Ein Montagmorgen in einer Bäckereifiliale in der Leipziger Innenstadt. Auf den Straßen hupen die Eiligen, die noch pünktlich am Arbeitsplatz erscheinen wollen, andere Verkehrsteilnehmer nervös an. Ein paar Männer im Blaumann frühstücken stoisch mit ergebenem Blick gegen das "Gleich müssen wir los"-Gefühl an. Wespen haben bereits ihre Arbeitswoche begonnen und kreisen angriffslustig über der Kuchenauslage. Eine Frau versucht sie mit der Tageszeitung fortzuwedeln, ich sehe auf einer der Seiten das Wort "Rentenpaket" durch die Luft schwirren. Die Wespen ficht die Rentendiskussion nicht an. Ein junger, hochaufgeschossener, leicht schlaksiger Mann räumt indes auf dem Freisitz den Geschirrwagen aus. Er wirkt dabei linkisch, vielleicht ein Ferienjob, vielleicht sein erster Tag.

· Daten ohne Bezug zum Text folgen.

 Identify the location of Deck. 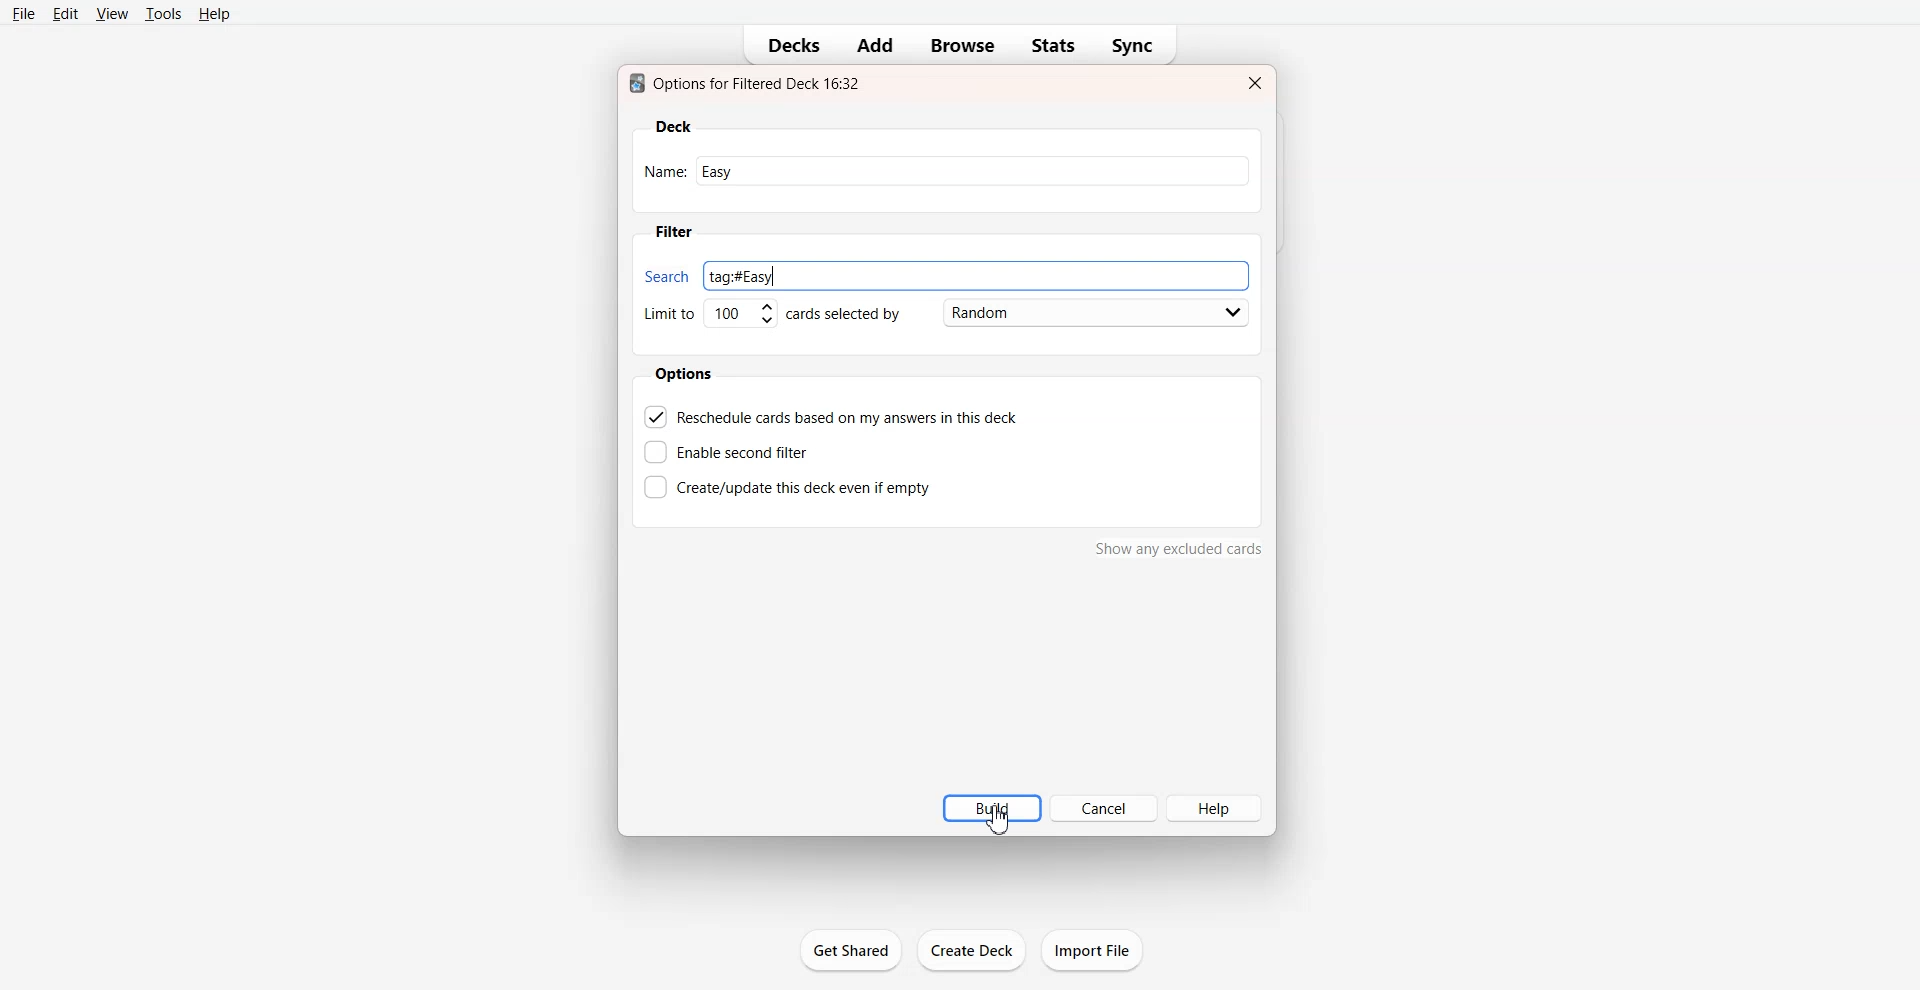
(674, 127).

Hinter ihm erscheinen zwei weißhaarige Männer mit Gehstock, Gürteltasche und atmungsaktiver Weste auf der Bildfläche, offensichtlich sehen sie sich durch den jungen Bediensteten von ihrem Weg zurück zur Fußgängerzone abgeschnitten. Stehen da und gucken vorwurfsvoll auf den Rücken des seelenruhig weiterarbeitenden Mannes. Irgendwann stößt einer der beiden mit brüchiger Stimme ein "Heeeeh, Kumpel!" aus. Es klingt unschön. Irgendwie kommandohaft.

Der so angeherrschte junge Mann hört und merkt nichts. Vielleicht kann er sich auch nur nicht vorstellen, dass er am frühen Morgen auf offener Straße von Fremden so rüde angekumpelt wird. Oder er denkt schlichtweg an etwas ganz anderes.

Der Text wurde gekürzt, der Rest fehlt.